* [Data in this exercise]:
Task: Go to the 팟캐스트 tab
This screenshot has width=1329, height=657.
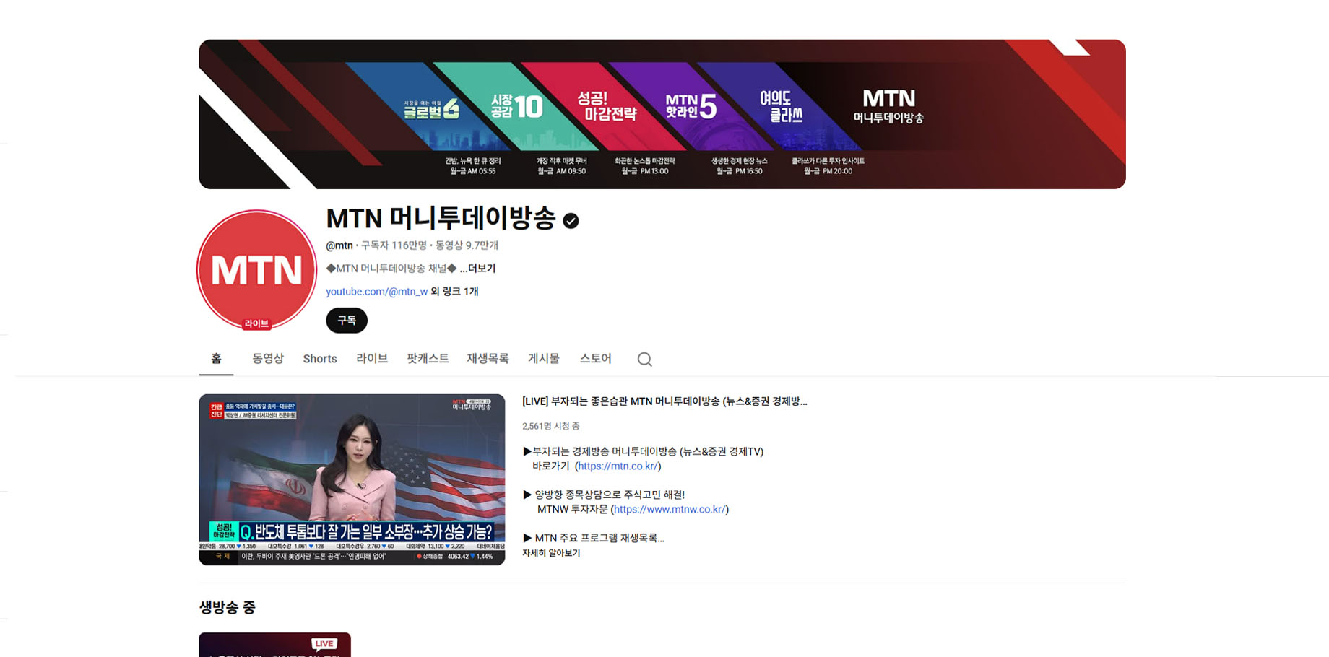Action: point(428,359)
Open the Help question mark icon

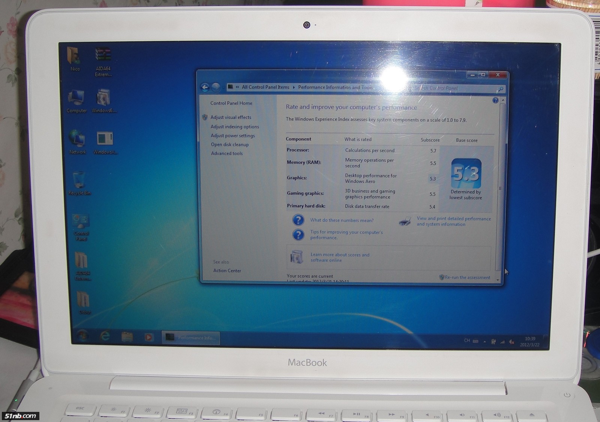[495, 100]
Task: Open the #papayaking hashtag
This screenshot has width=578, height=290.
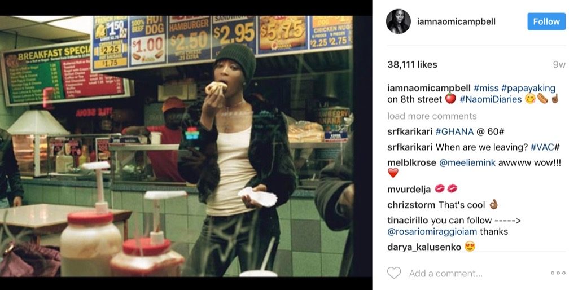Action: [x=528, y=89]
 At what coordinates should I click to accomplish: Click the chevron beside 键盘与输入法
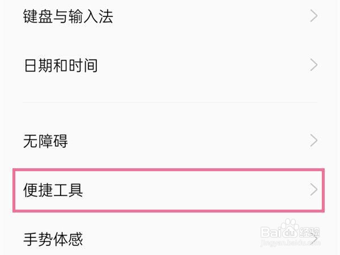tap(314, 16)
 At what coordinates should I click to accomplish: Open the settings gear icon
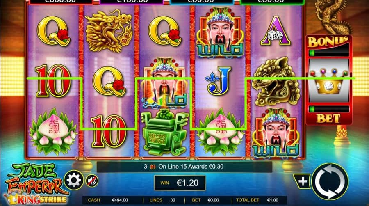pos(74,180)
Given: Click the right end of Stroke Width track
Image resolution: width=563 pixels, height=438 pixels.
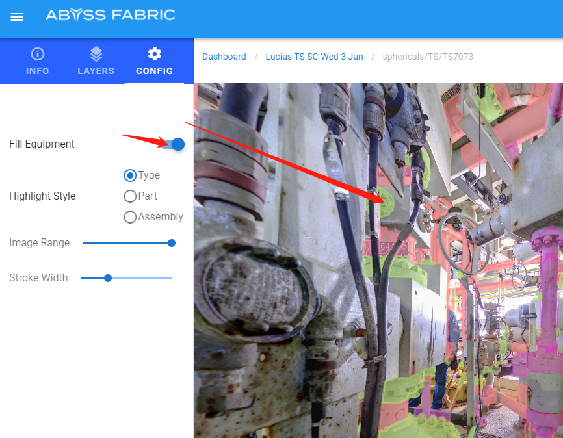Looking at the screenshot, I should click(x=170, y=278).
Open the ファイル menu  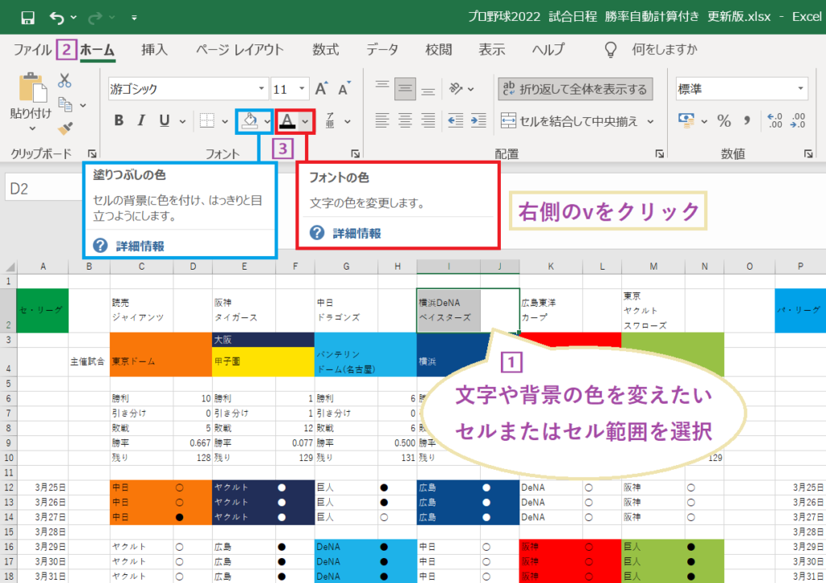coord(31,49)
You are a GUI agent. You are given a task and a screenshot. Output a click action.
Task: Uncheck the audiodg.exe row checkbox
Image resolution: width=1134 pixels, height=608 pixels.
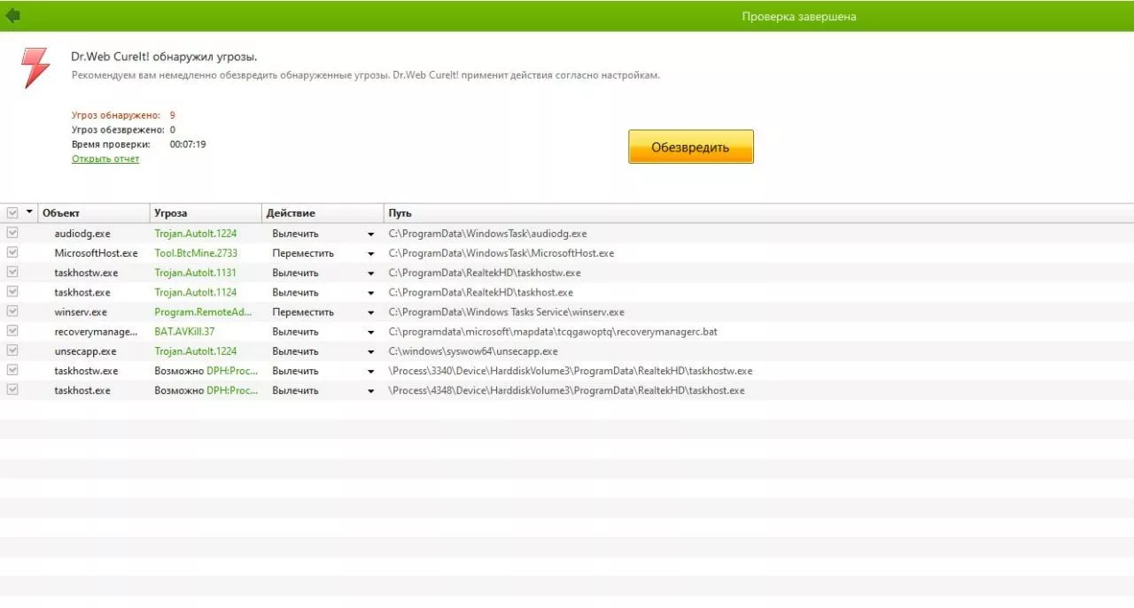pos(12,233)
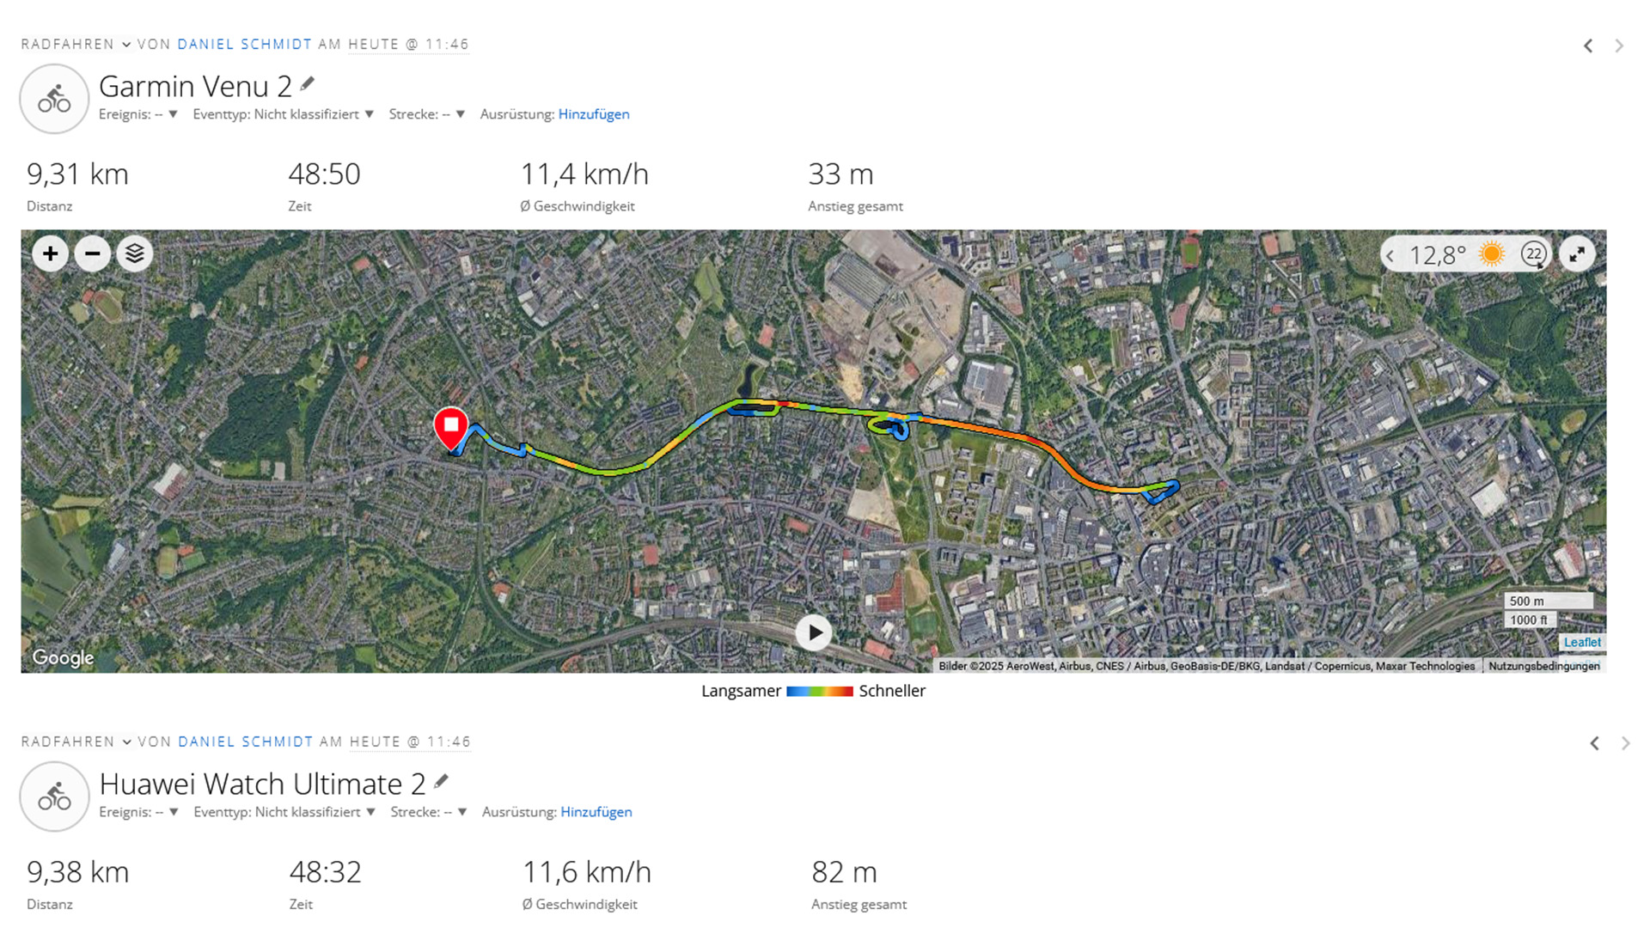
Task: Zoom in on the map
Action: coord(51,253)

==

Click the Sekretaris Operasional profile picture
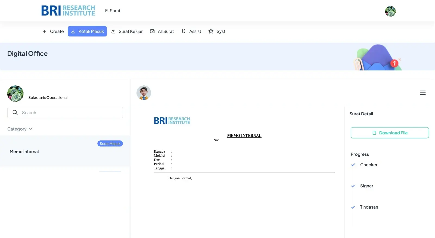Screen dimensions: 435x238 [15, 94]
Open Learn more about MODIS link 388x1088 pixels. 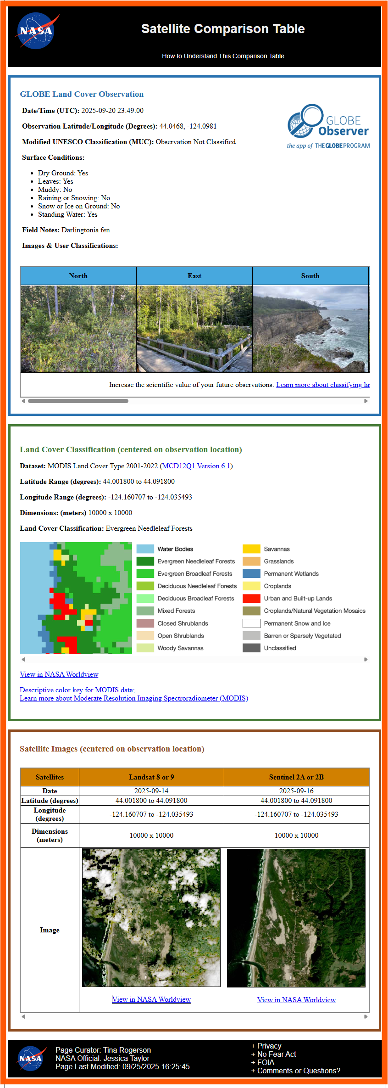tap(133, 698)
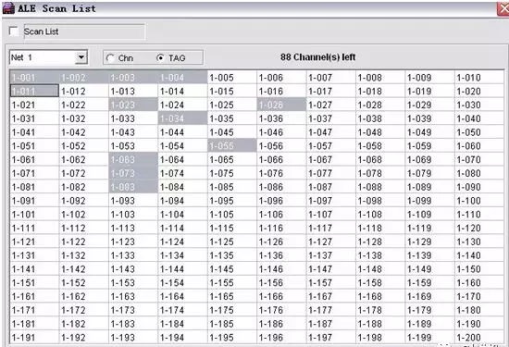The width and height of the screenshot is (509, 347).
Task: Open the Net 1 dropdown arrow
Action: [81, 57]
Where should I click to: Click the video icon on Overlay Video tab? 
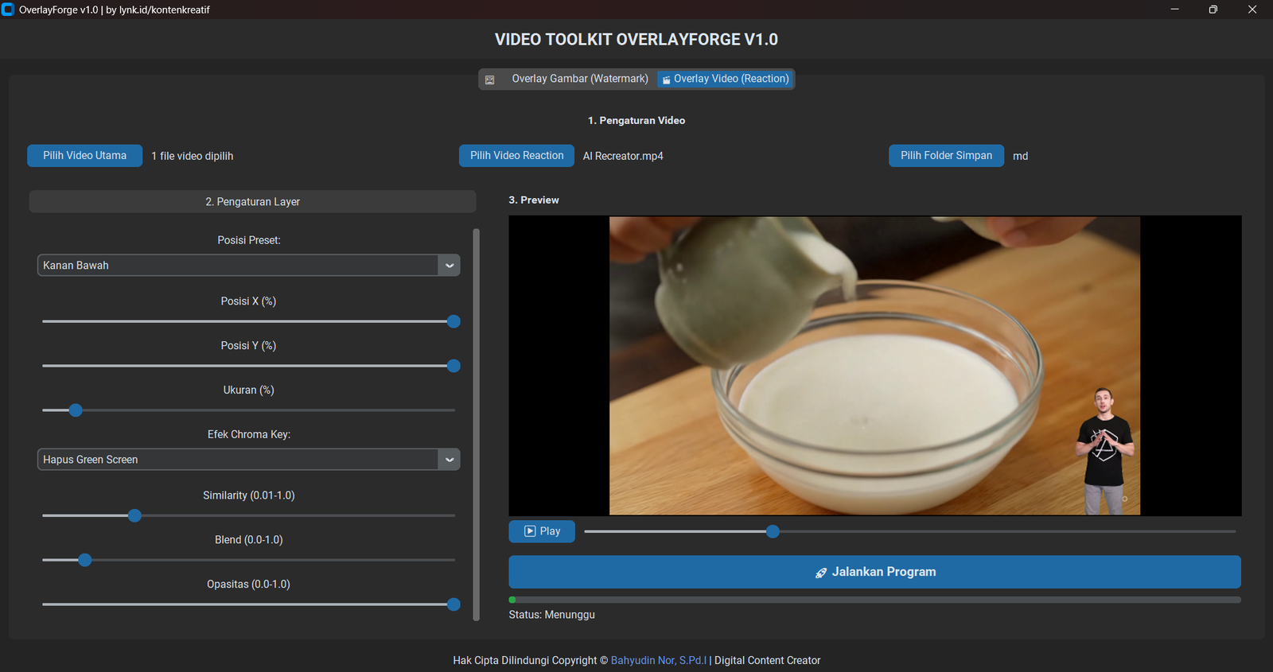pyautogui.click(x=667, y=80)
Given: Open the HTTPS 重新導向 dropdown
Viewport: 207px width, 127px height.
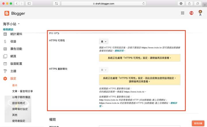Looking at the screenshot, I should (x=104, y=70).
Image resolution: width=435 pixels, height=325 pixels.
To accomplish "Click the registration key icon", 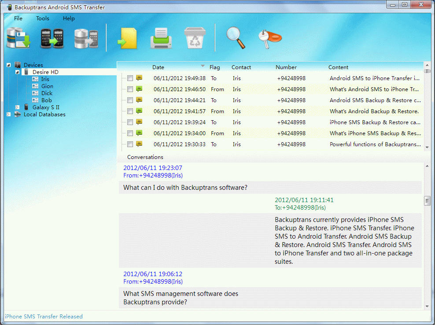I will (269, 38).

* [Exercise details]: Leaving all pictures out, output exactly the lines of the material above from the line with "Task: Go to the 팟캐스트 tab" to the line with "Given: Click the", both included.

* [Reply]:
Task: Go to the 팟캐스트 tab
This screenshot has width=1329, height=657.
Action: point(428,359)
Open the Help question mark icon

[495, 100]
Task: Open the #papayaking hashtag
This screenshot has width=578, height=290.
Action: [x=528, y=89]
 At what coordinates should I click to accomplish: Click the chevron beside 键盘与输入法
tap(314, 16)
 At what coordinates should I click to accomplish: Open the settings gear icon
pos(74,180)
Given: Click the right end of Stroke Width track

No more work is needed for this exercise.